BlackBerry comeback about more than one phone

The BlackBerry Torch was greeted with strong opening sales of 150,000 units, according to analysts. That’s right in the same neighborhood as recent Android phone debuts. Yet, various blogs are deriding the Torch as a failure. Not only does that seem unfair, but it also misses the point of the BlackBerry comeback.

The Wall Street Journal described the launch as “unimpressive—particularly in comparison with other recent smartphone debuts.” Which other smartphones? The only one they cite is the iPhone 4, which cleared 1.7M in its first three days. I don’t think that puts the “s” in “debuts”.

A fair comparison would include other debuts, such as the DROID X and 2 and the HTC EVO. Those also opened in the 150,000 range and were considered successful.
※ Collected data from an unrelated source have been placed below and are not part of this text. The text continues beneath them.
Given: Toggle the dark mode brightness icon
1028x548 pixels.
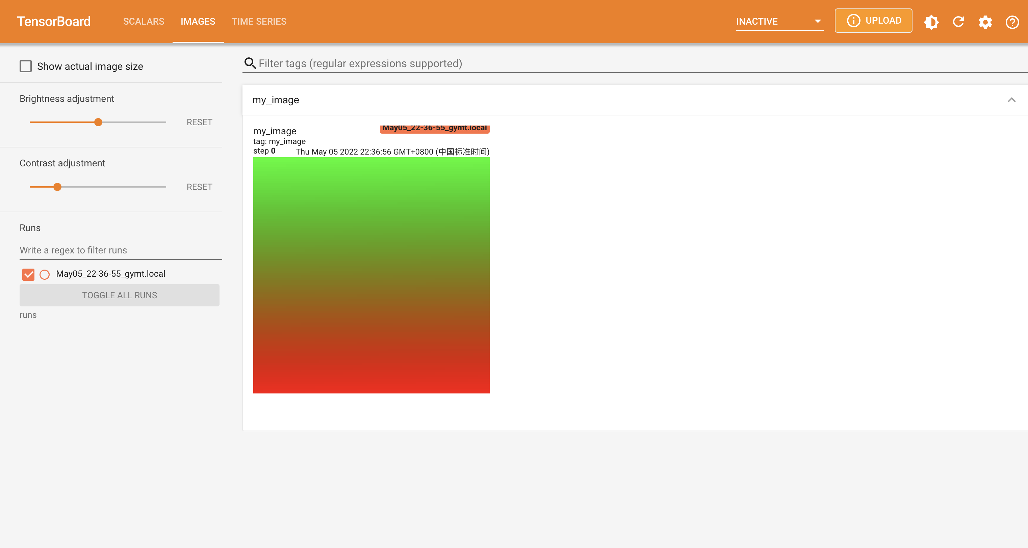Looking at the screenshot, I should point(931,22).
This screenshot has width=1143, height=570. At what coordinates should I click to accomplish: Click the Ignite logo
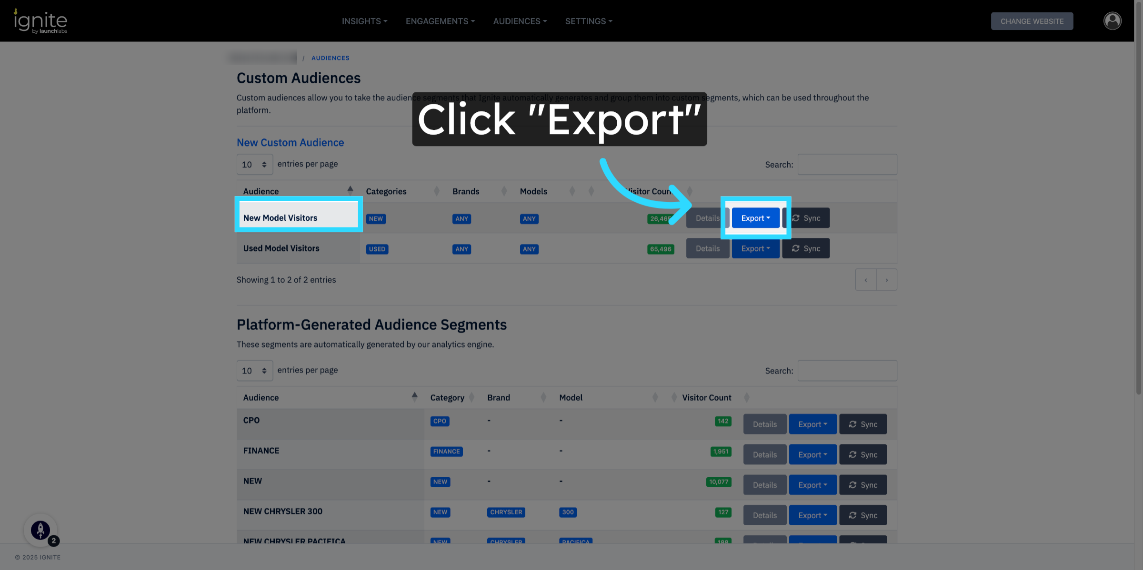tap(40, 21)
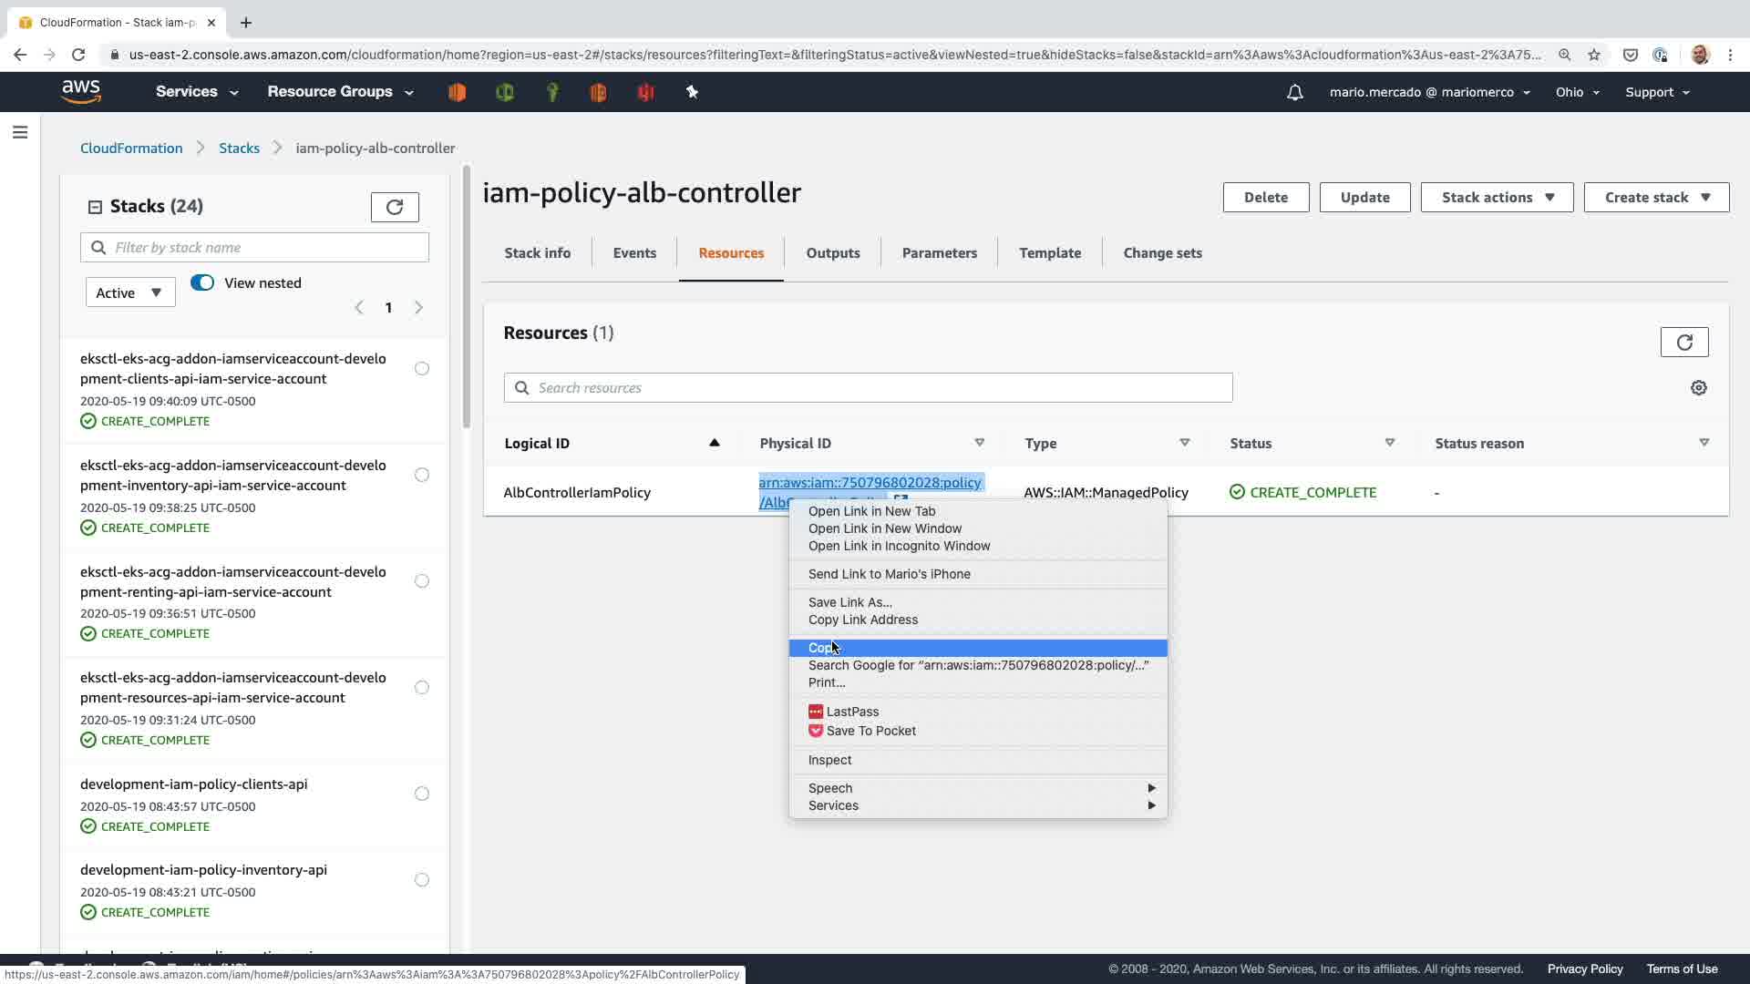Viewport: 1750px width, 984px height.
Task: Go to AWS home logo
Action: click(x=81, y=92)
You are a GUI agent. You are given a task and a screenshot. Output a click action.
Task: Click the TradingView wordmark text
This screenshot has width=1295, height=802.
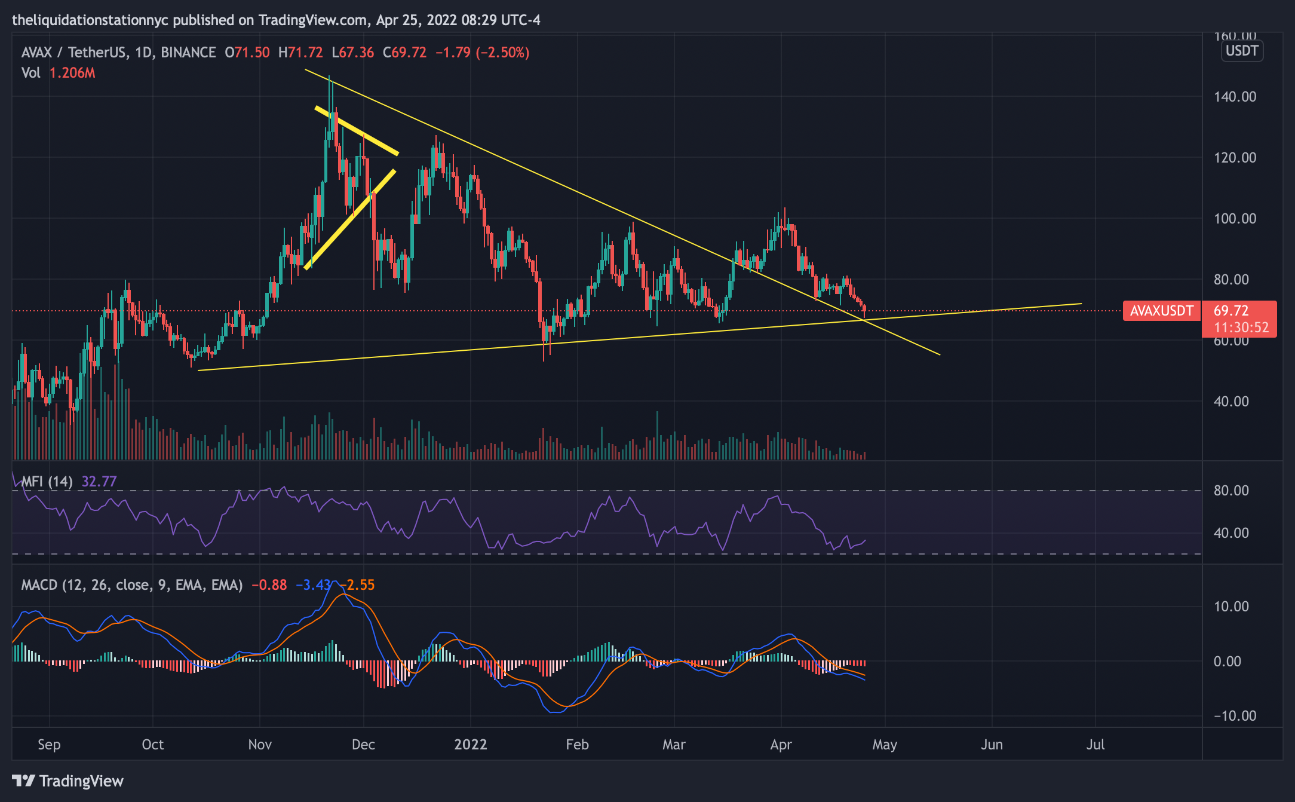click(81, 780)
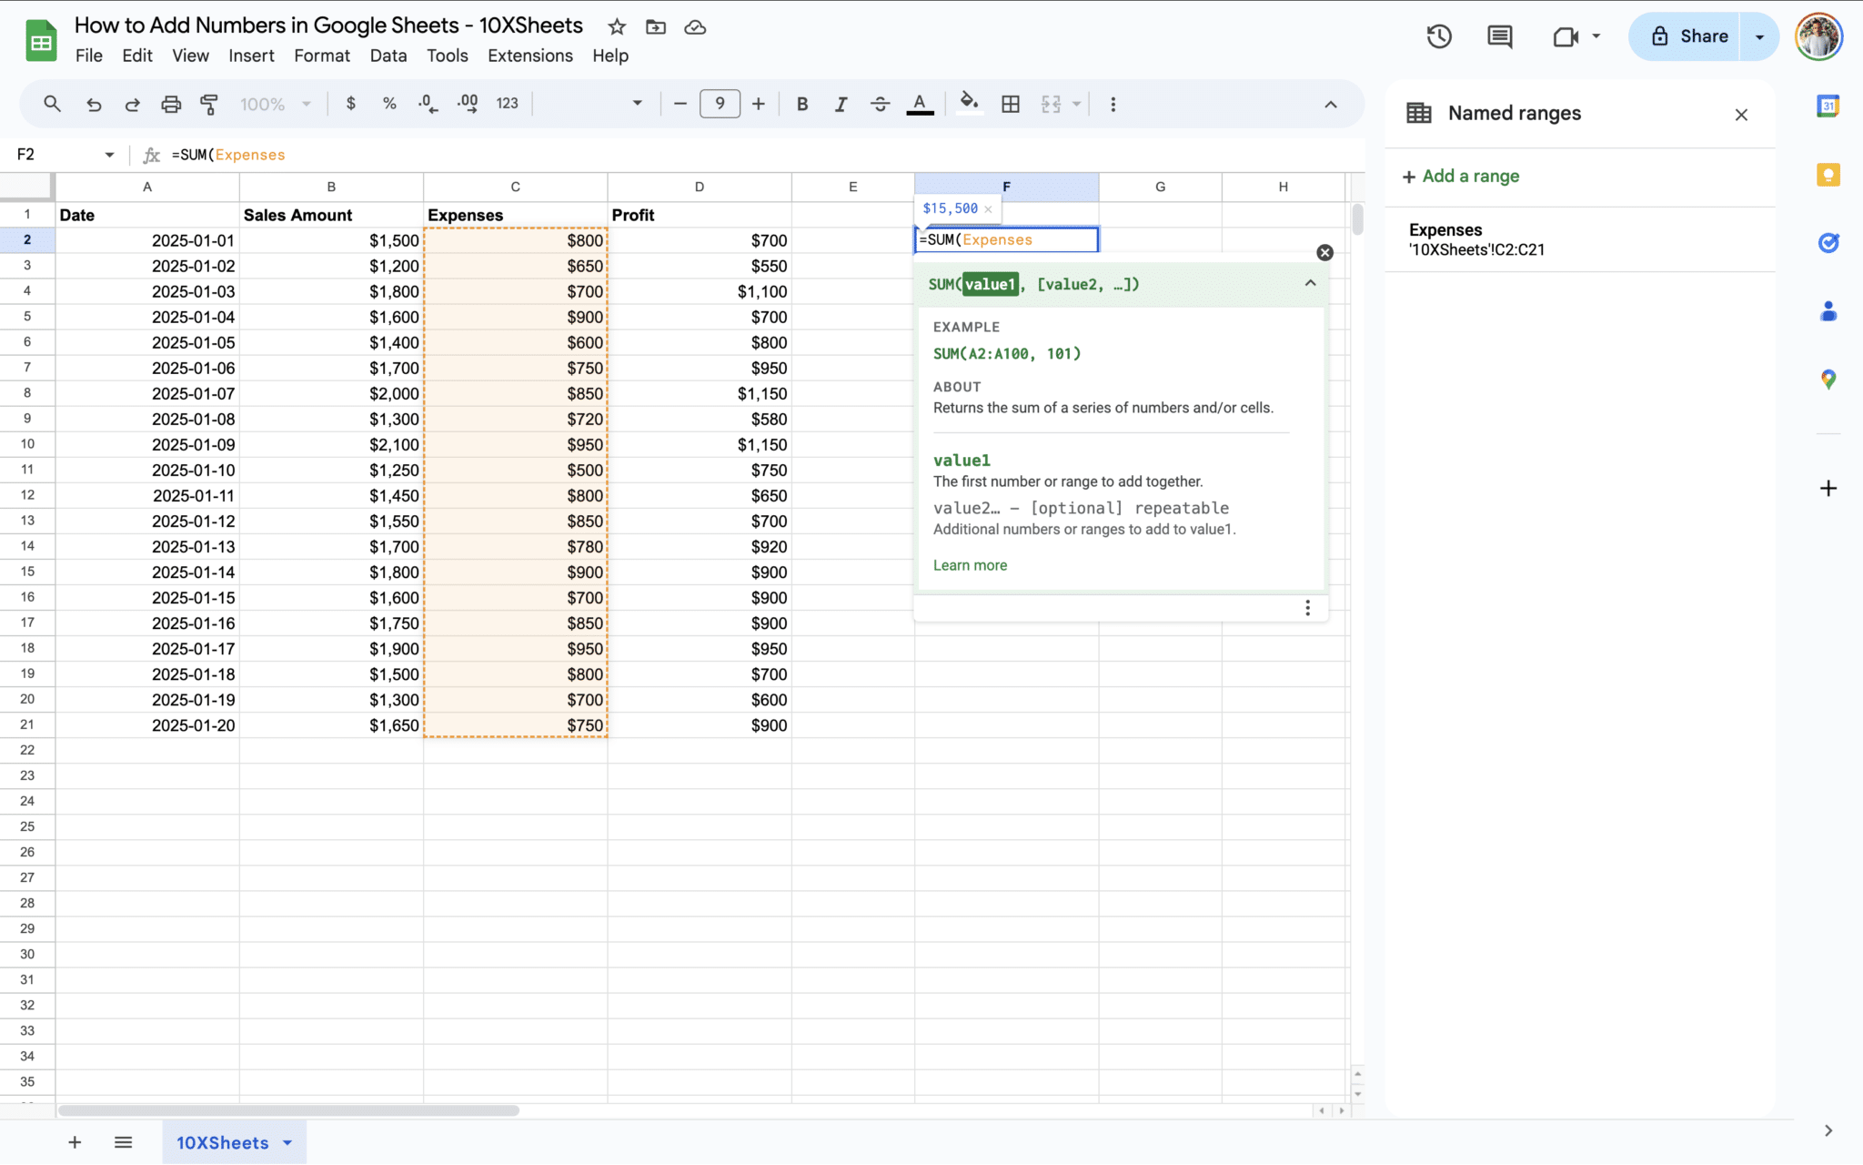
Task: Open Google Maps side panel icon
Action: 1828,380
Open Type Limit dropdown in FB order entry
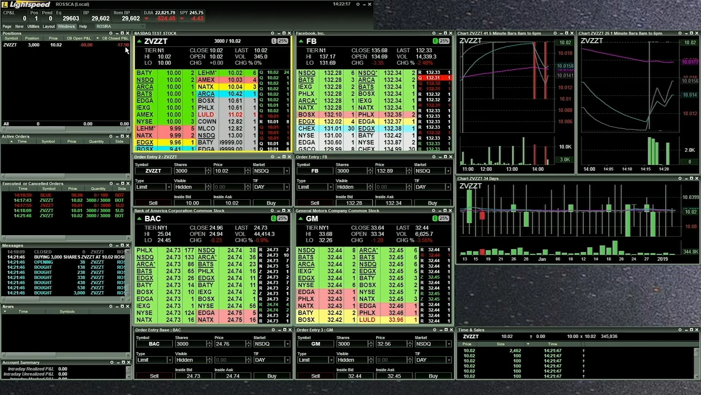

So why not the Torch?

Like iPhone, BlackBerry refers to both the phone and the platform. However, Apple only launches one new iPhone a year. Hence, it’s fair to treat the phone as platform and compare the sales and market performance of that one phone against the entire family of Android phones. BlackBerry, like Android, encompasses multiple models. It’s not about one phone; it’s about the platform.

It’s fine to compare sales of the BlackBerry Torch against the iPhone 4′s, but it doesn’t make sense to analyze the sales numbers any differently than you would an individual Android phone against the iPhone 4. If an Android phone can open to similar numbers and be considered successful, those same numbers should not spell disaster for BlackBerry.

And unlike phones that sell out in one week, reports are that the Torch is not sold out, so it can still experience strong sales in its second week. If it flops in week two, it flops. But if it breaks 100k, we should definitely judge it as a marathon runner, not a sprinter.

Comments

  1. Xavier Lanier says

    Also, the largest BlackBerry customers (Fortune 500 companies) aren’t going anywhere anytime soon. They don’t buy when a fancy new gadget or OS is released. They buy en masse once the technology is proven and they reach a refresh cycle.

  2. Joe says

    Xavier,

    It’s important to remember that this has happened before. It wasn’t long ago that there were two smartphone titans in the land of enterprise, BlackBerry and Windows Mobile. Unless RIM takes the rise of iPhone and Android seriously (and actually innovate) then they risk following the same costly path forged by Microsoft over the last six years.